(CHALLENGE A): In the records below, copy out word for word the stretch from the line containing "Deploying (530, 123)" through the end of the records, including both ends, and leave out the pictures.

(QUOTED TEXT):
§

With Ray having talked about whetting, tangs, snaths, nips and beards I (and I suspect some of the others) was left somewhat bemused, and so was glad to enter a more practical phase to the day with a demonstration from Ray.
It was now that we learned the capabilities of the equipment we were to be using, which to my mind and in the context of today’s mechanised world by far exceeded what I had been expecting. Ray stepped into an area to the side of the containers and with an easy and relaxed action, swiftly cleared a sizeable area of brambles and undergrowth. ‘Combing’ down across the top of the undergrowth to make lengths of entangled bramble more manageable before under cutting the area in repetitive sweeps, inching forward and taking the undergrowth down to near ground level. It was an impressive example of what we were all about to inflict on the surrounding environment.
Emboldened by what we had just witnessed, it was now our turn and we each set off equipped with our own scythe to practice the techniques that had been the topic of the morning. It had been decided that we would work along the edges of the lower path, heading towards the car auction gates at the far end from where we were assembled. We each chose a spot and began to throw our enthusiasm at the undergrowth, each with varying levels of success.

§

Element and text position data

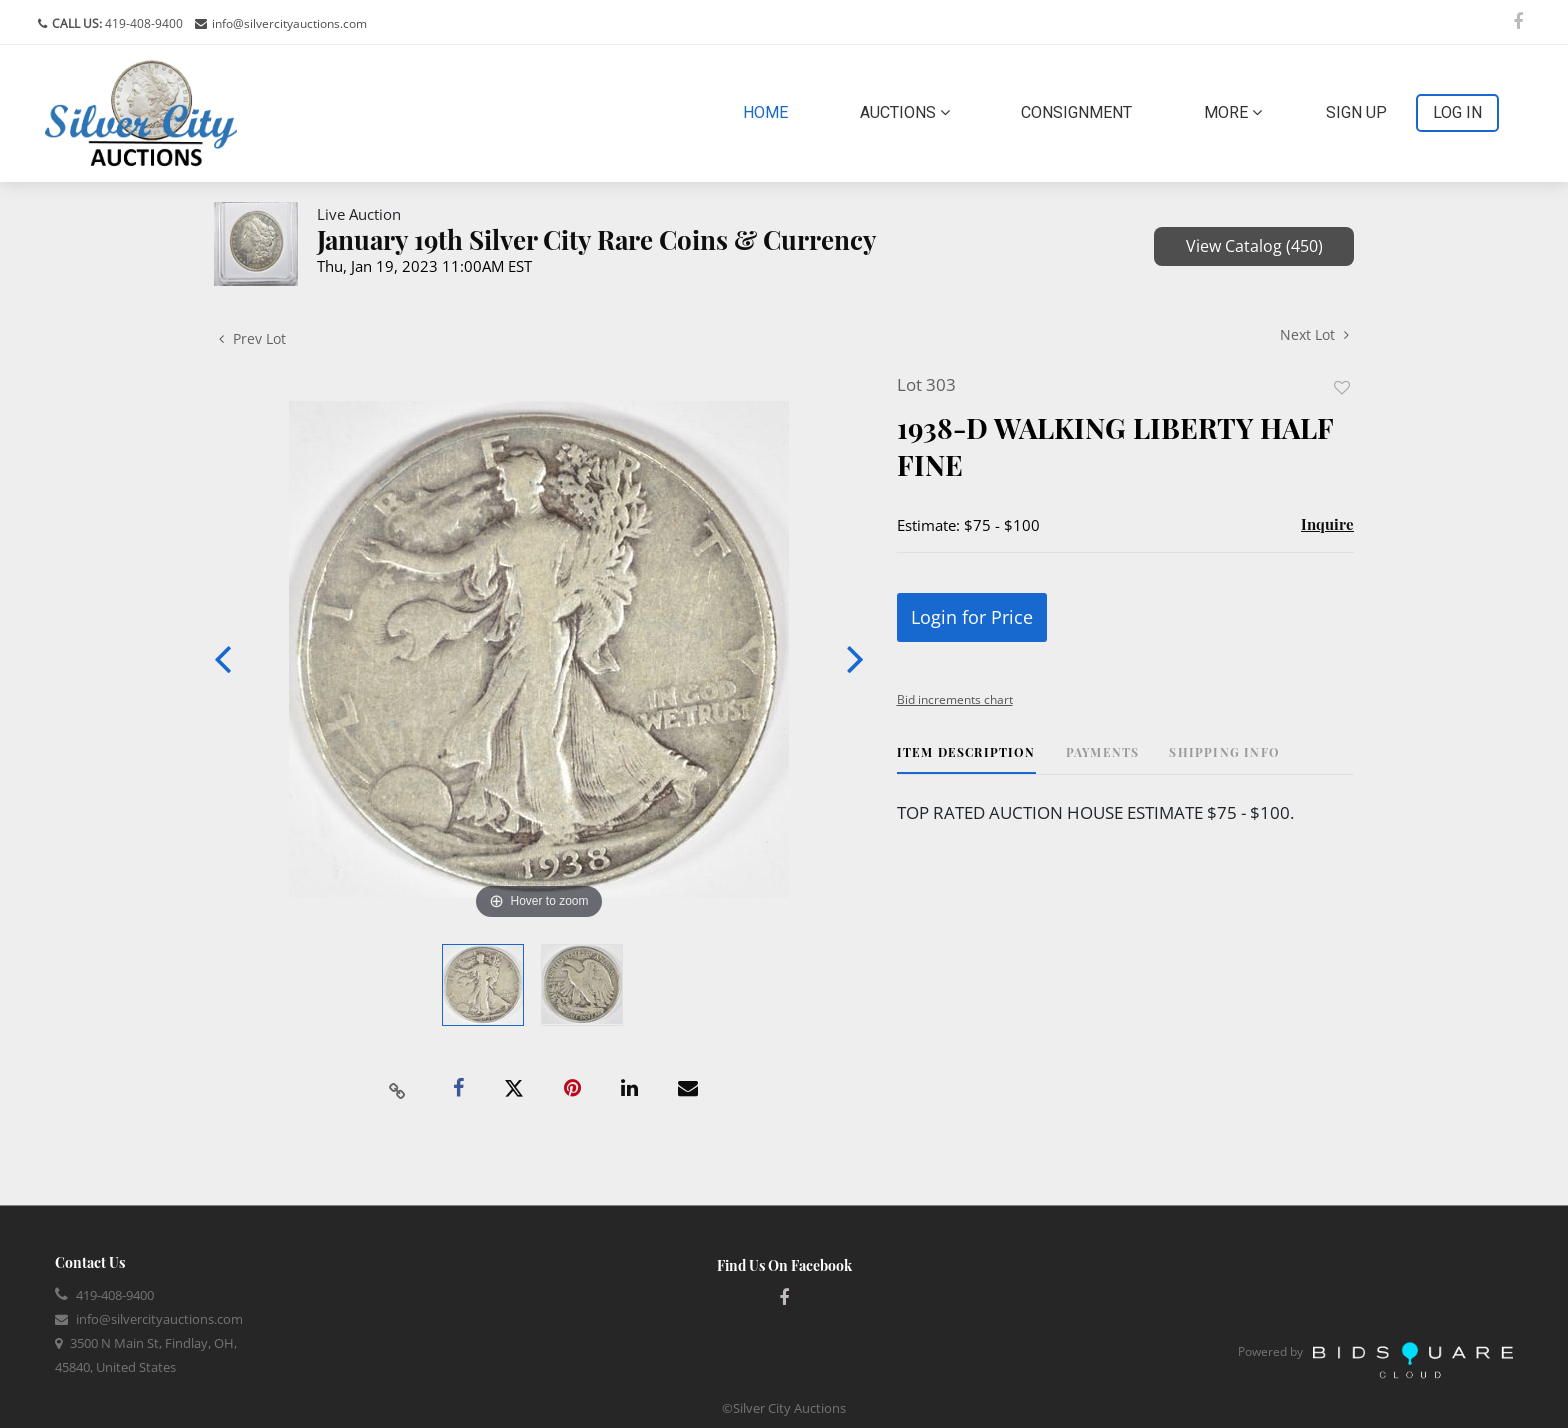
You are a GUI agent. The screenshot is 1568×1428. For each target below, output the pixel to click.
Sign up (1356, 112)
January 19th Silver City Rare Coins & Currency (597, 239)
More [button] (1233, 112)
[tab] (966, 759)
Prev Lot (252, 338)
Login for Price (972, 617)
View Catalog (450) (1254, 246)
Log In (1457, 112)
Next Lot (1314, 334)
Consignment (1076, 112)
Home (769, 111)
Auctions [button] (905, 112)
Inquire (1327, 524)
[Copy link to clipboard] (398, 1089)
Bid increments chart (955, 699)
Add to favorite (1342, 387)
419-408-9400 (142, 23)
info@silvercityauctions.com (289, 23)
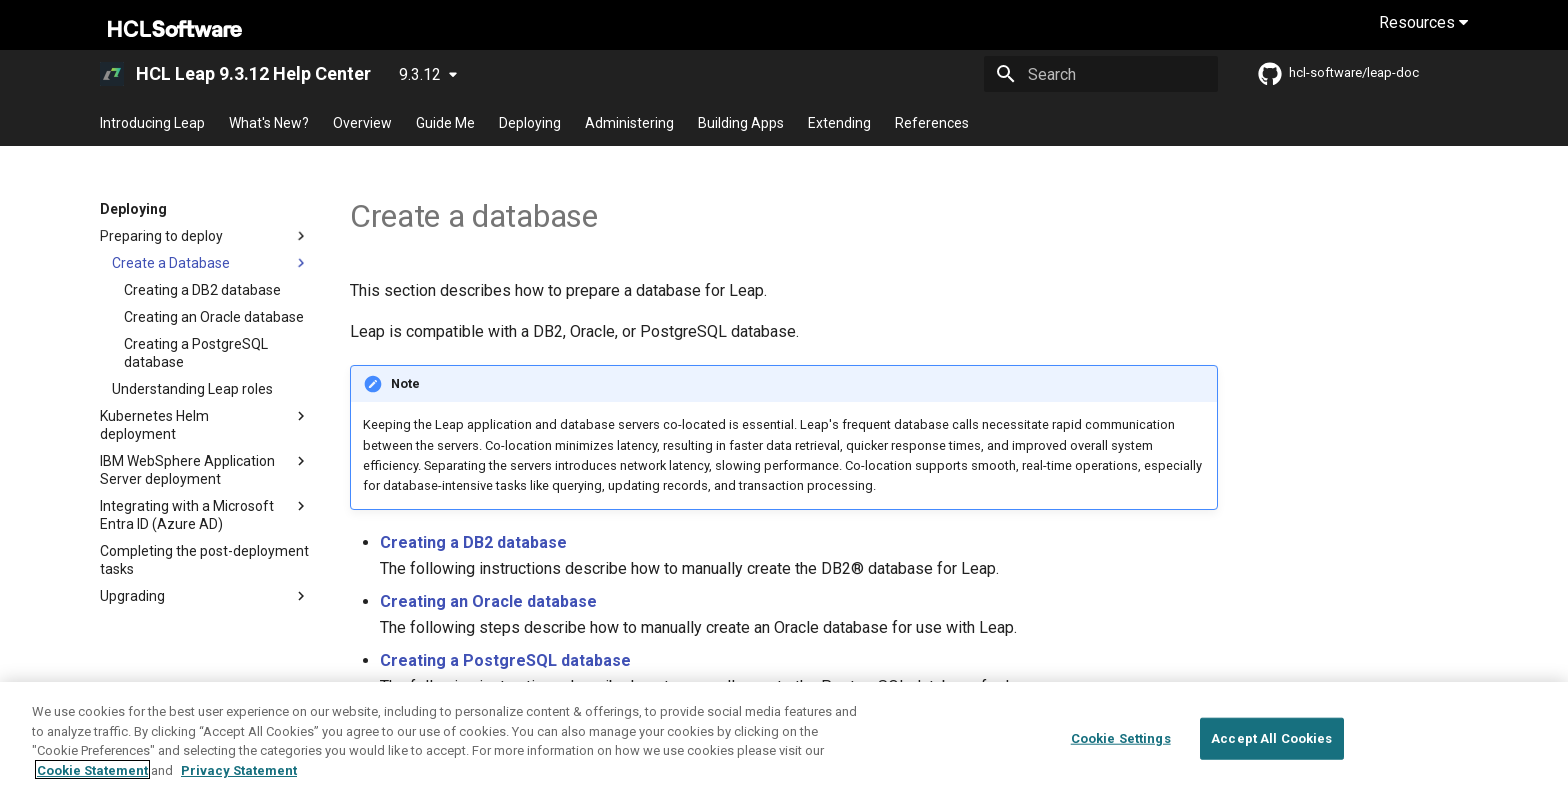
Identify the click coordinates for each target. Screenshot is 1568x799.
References (932, 123)
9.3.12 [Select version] (420, 74)
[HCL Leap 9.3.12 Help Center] (112, 74)
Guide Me (445, 123)
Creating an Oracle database (488, 601)
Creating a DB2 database (473, 542)
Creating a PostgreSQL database (505, 660)
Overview (362, 123)
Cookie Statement (92, 784)
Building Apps (741, 123)
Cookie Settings (1121, 752)
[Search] (1101, 74)
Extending (839, 123)
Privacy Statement (239, 784)
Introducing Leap (152, 123)
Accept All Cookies (1271, 752)
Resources (1423, 22)
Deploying (530, 123)
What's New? (269, 123)
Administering (629, 123)
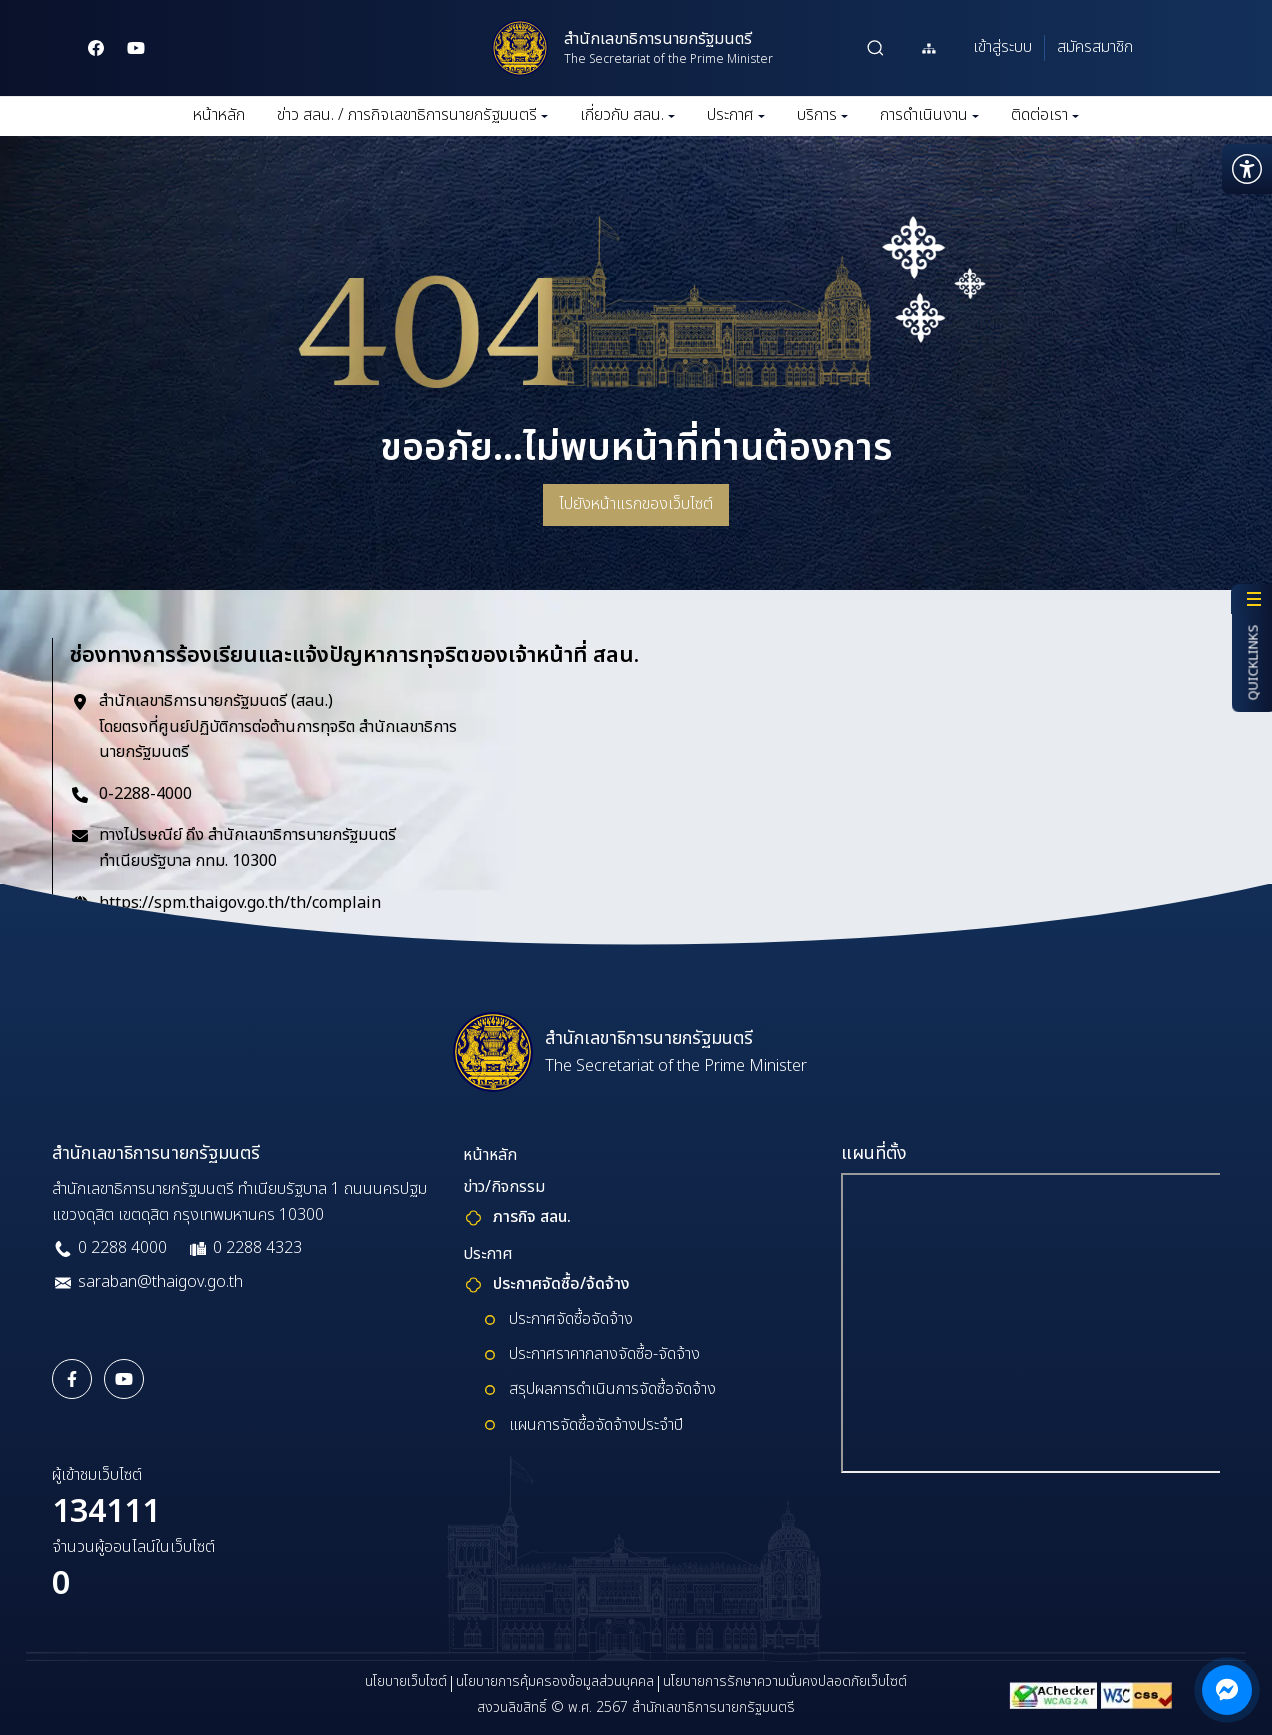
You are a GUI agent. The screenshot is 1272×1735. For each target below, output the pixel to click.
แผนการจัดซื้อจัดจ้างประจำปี (596, 1425)
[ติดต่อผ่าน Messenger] (1227, 1690)
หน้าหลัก (219, 115)
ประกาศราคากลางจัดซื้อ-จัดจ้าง (604, 1354)
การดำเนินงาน (929, 115)
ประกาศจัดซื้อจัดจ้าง (571, 1319)
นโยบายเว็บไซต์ (406, 1681)
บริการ (822, 115)
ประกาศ (736, 115)
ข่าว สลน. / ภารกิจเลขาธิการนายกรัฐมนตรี (412, 115)
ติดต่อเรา (1045, 115)
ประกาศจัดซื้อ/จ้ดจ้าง (561, 1284)
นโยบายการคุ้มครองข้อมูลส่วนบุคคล (555, 1681)
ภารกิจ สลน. (532, 1217)
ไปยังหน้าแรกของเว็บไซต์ (636, 504)
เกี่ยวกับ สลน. (627, 115)
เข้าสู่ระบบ (1002, 47)
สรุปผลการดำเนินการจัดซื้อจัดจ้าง (612, 1389)
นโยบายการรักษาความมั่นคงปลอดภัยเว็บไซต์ (785, 1681)
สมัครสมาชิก (1095, 47)
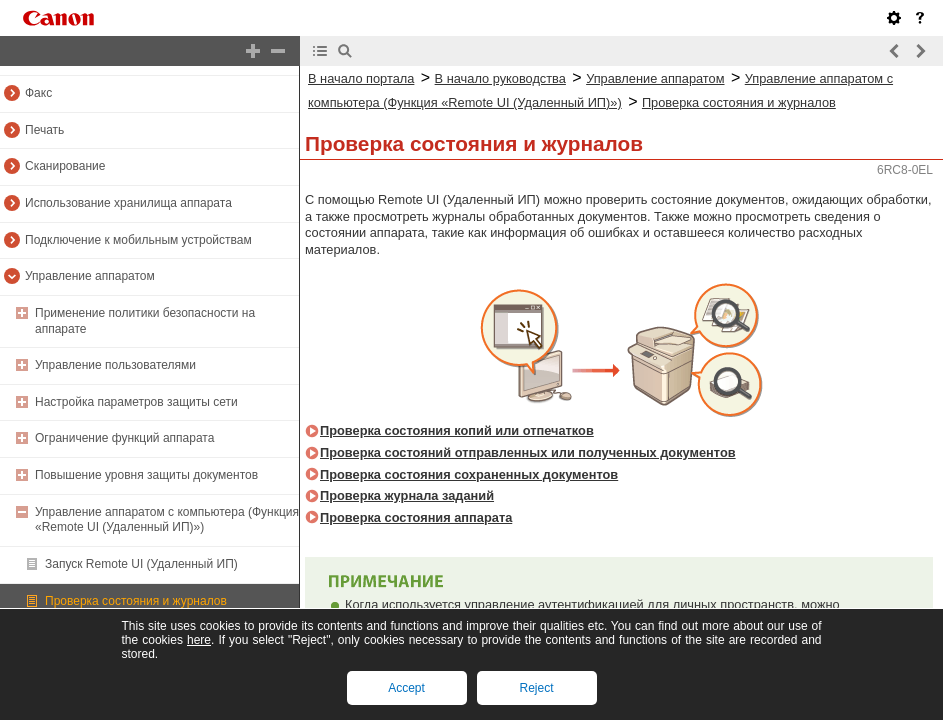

§

(CHALLENGE B): Resume the account of the scything lesson above from the point where it stops.

(RIGHT ANSWER A):
Deploying (530, 123)
What's New? (269, 123)
Administering (629, 123)
You are a GUI agent. The screenshot is 1272×1735. For each target below, output the pixel to click.
แผนการจัดซื้อจัดจ้างประจำปี (596, 1425)
[ติดต่อผ่าน Messenger] (1227, 1690)
หน้าหลัก (219, 115)
ประกาศราคากลางจัดซื้อ-จัดจ้าง (604, 1354)
การดำเนินงาน (929, 115)
ประกาศจัดซื้อจัดจ้าง (571, 1319)
นโยบายเว็บไซต์ (406, 1681)
บริการ (822, 115)
ประกาศ (736, 115)
ข่าว สลน. / ภารกิจเลขาธิการนายกรัฐมนตรี (412, 115)
ติดต่อเรา (1045, 115)
ประกาศจัดซื้อ/จ้ดจ้าง (561, 1284)
นโยบายการคุ้มครองข้อมูลส่วนบุคคล (555, 1681)
ภารกิจ สลน. (532, 1217)
ไปยังหน้าแรกของเว็บไซต์ (636, 504)
เกี่ยวกับ สลน. (627, 115)
เข้าสู่ระบบ (1002, 47)
สรุปผลการดำเนินการจัดซื้อจัดจ้าง (612, 1389)
นโยบายการรักษาความมั่นคงปลอดภัยเว็บไซต์ (785, 1681)
สมัครสมาชิก (1095, 47)

(RIGHT ANSWER B):
At this point Jackie Dennison arrived and took some photos (which accompany this text) before helping by raking up after us for a while.
We carried on along the lower path until taking a hard earned break for lunch.
After lunch Ray started with some more theory. This time he discussed maintaining and sharpening the scythe, including ‘peening’ and edging the blade. Peening involves drawing out the edge of the blade using a hammer and small ‘bar peen anvil’ to achieve the desired profile before edging the blade using a whet stone. Different grades of whet stone coarseness are used to achieve the final edge.
We then continued to make as much progress as we had time to along the lower path, taking the edges back by around a meter from the edge of the track, before the group headed back to camp, leaving Aaron and I to clear the debris of the group’s endeavours.
Thus concluded a very rewarding and educational day at the lagoons.